Ce qui m’a plu dans le roman, ce sont les dialogues.
Ce que j’ai trouvé génial dans ce film, c’est les paysages magnifiques. Ce dont je me souviendrai toujours, c’est la manière dont il m’a regardé quand je le lui ai annoncé.
Ce à quoi personne n’avait osé penser, c’est que la fonte de la calotte polaire s’accélèrerait à ce point.

Plus d’exemples…

Ce que je voudrais, c’est que tu t’impliques un peu plus dans l’éducation de nos enfants.
Ce dont les clients se plaignent le plus, c’est la suspension.
Ce que nous nous voudrions faire et ce dont nous aurions besoin, c’est de signer un partenariat.
Ce contre quoi il faut se mobiliser, c’est la lente remontée de l’obscurantisme en Europe.
Ce qui dif­fé­ren­cie ces gens de mes concepteurs Web stagiaires, c’est qu’ils ont conscience de leurs connaissances et de leur pôle d’expertise.
Ce qu’on peut reprocher aux Français, c’est qu’ils ont la vie intérieure d’un teckel, avec l’idéal d’un teckel.
Ce qui s’est passé, c’est que je n’avais pas mes papiers à jour.
Ce qu’il faudrait à ce pays, c’est une réforme radicale des institutions.
Ce qui n’est pas prouvable, c’est ce à partir de quoi on prouve.

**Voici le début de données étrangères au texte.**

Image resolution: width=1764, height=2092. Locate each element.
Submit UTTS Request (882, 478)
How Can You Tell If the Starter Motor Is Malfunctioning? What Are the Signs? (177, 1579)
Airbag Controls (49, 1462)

Cependant, le pronom incomplet antécédent de la relative peut aussi renvoyer anaphoriquement à un GN connu (ou implicite, dans le cas d’un pronom nominal, p. 231 §1) ; dans ce cas, la forme est celui / celle :

Celle dont les clients se plaignent le plus, c’est la 2 litres diesel. [renvoie à une voiture]
Celle qui nous intéresse, c’est la photo du milieu. [renvoie à une photo – implique qu’on a déjà parlé de photos antérieurement]

Plus d’exemples…

Ceux avec qui nous n’avons jamais de problèmes, c’est les clients étrangers, pas les Français. [renvoie à « clients » ; le pronom peut aussi être nominal (« les gens »)]
Celui qui a obtenu le plus de points, c’est le candidat du parti des Verts. [on parle de candidats]
Celle que j’ai bien aimée, c’est la prof que j’avais en sixième et qui nous faisait vraiment beaucoup apprendre de textes et puis les jouer. [dans le contexte, on évoque d’anciens professeurs]

3. Variante avec si

Les cons­truc­tions pseudo-clivées ont une variante introduite par si. Bien que dans ce cas-là, on n’uti­li­se pas toujours de pronom relatif, celui-ci est fréquent et il faut là aussi veiller à la cons­truc­tion et à la forme du pronom. Remarquer notamment la dif­fé­ren­ce entre une chose, qui est un groupe nominal, qui est donc repris par dont, et quelque chose, qui, étant un pronom indéfini et ne renvoyant donc pas à un GN identifiable, est repris par quoi . Cette construction est fréquente dans la langue parlée :

S’il y a quelqu’un qui m’énerve, c’est ton frère quand je l’entends parler.
S’il y a une chose dont je peux m’estimer satisfait, c’est d’être allé m’installer à la campagne.

Plus d’exemples…

S’il y a un truc que je supporte pas, c’est qu’on se pointe systématiquement en retard.
S’il y a une chose à laquelle je ne me peux pas m’habituer, c’est de me lever si tôt.
S’il y a quelque chose à quoi l’Européen peut s’identifier, c’est à sa culture commune.
S’il y a quelque chose contre quoi il faut se mobiliser, c’est la remontée de l’obscurantisme en Europe.

Remarque : il existe aussi des cons­truc­tions pseudo-clivées introduites par si qui expriment la cause, voir p. 716 §2.